Patients are waiting. There are delays in my ED. And I’m doing something about it. – Part 2 (of 2)

Last month I wrote about some of the ways you might measure how long patients were waiting in your ED. This month I’d like to suggest some approaches to reducing the waits and delays your patients experience and your community fears.

While many different approaches to evaluating and reducing waits and delays have been used, probably one of the best breaks the patient care episode into three periods. Everyone at Maimonides Medical Center knows that we track “T1, T2 and T3.” These three intervals mark the period from patient arrival until first physician contact, initial physician contact until a disposition decision is made and lastly the period from disposition decision until the patient physically leaves the ED. Various consultants use a variety of terms, the Advisory Board Company for example names the same three intervals in terms of their recommendations for improvement: “Expediting Time to Physician,” “Expediting Diagnosis” and “Expediting Inpatient Admission.” Of course this leaves those patients who are discharged—usually the majority of those patients seen. Perhaps this is not an issue in your ED, but in ours, where our physicians teach the patients, handing the printed discharge instructions to the patient, this is an issue.

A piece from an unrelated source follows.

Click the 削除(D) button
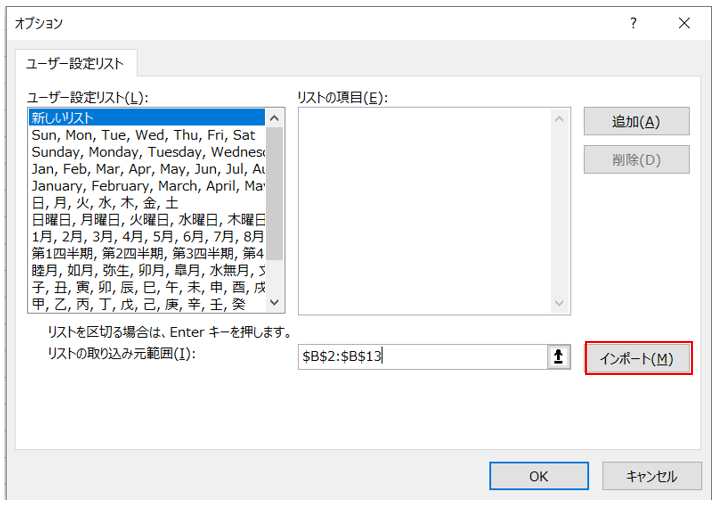Screen dimensions: 720x506 pos(636,160)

Your efforts at reducing waits and delays should be focused where you’ll gain the greatest benefit, but it’s important to be practical and for most of us it’s more realistic to start with processes that take place entirely within the ED rather than processes that involve outside departments. Clearly, if everything in your ED is running perfectly, except for the interval to get a chest x-ray or CBC, well then you have to go where to the problem. But for most of us, working to reduce “T1”-the period from patient arrival until first physician contact is a good place to start, because while it involves workers who may have different managers or supervisors, the workers are all based in the ED and are accustomed to working together. Both of the other intervals require working with personnel based in the lab or radiology departments (if addressing “T2”) or on the floors (if addressing “T3”). Starting in the ED says to others that you are serious about first cleaning up your own mess.

Among the most commonly adopted approaches to reducing “T1” is bedside registration while the patient would otherwise be waiting. Not sending the patient back to the waiting room after triage also gives the patient the sense that they are moving forward in the process of care. Instead, with the patient on a stretcher, register the patient. If your ED is low-tech, a clerk can do this with a form, interviewing the patient and entering the information into the computer at a later time. If your ED is high-tech, the clerk can use a wireless-networked workstation wheeled up to the patient’s bedside. If space and funds are available, a PC can be placed at each patient care location, but based on experience I think this is the least useful approach as crowding often makes it difficult to reach these. But perhaps that’s just Brooklyn and your ED isn’t that crowded (tongue firmly in cheek). Electronic medical records impose their own banal logic on registration, as many systems won’t allow entry of orders or observations prior to patient registration. The electronic handcuffs thereby applied may force registration earlier in the process of care. An abbreviated triage with a short registration entered by the triage nurse solves the problem.

The key factor here is using the waiting time productively. Many opportunities for using waiting time exist early during the patient’s ED visit. A brief triage followed by a more complete assessment by the first available practitioner, whether physician or nurse can facilitate the ordering of laboratory tests or imaging studies through either physician order or nursing initiation of standing medical orders by protocol. In either case, the results will be available sooner than waiting for complete physician assessment. The downside of over-utilization is a risk of this early testing strategy, but monitoring with feedback to the entire group can mitigate the problem through the “Hawthorne Effect” and the tendency for any group of people to modify their behavior to be in-line with that of their colleagues.

Brief triage reduces waits by freeing the triage nurse for the next patient, thereby reducing the waiting time for triage itself. You may not be aware of this wait, I’ve not described it above and we’ve only started to track it, but this “T0” the period from patient presentation until triage can be a cause for significant patient displeasure and morbidity. Both reticent patients, and those seriously ill, may not make enough of a fuss to receive an urgent response and while waiting quietly, deteriorate.

Another intervention, though not reducing the “T1” interval will reduce the “T2” interval. Many times patients wait for the physician to make a decision even though laboratory results have become available, but the physician is not aware of them. Bringing the lab results directly to the physician along with the chart can reduce “T2” as absent an electronic tracking system, the physician must periodically check to see if results are back from the laboratory thus interrupting other patient care work. By knowing that the results and the chart will come to her when results become available, the emergency physician will interrupt other work less often and through the prompting provided by the chart and results together will disposition the patient that much sooner.

Reducing waits and delays not only improves your patients’ experiences in your ED, your Emergency Department’s standing in your community and your administration’s perception of you, but it also provides you with the capacity to see more patients. Since as patient move through more quickly you open up space to see the next patient, surely an effective response to the continuing growth of volume in most of our EDs.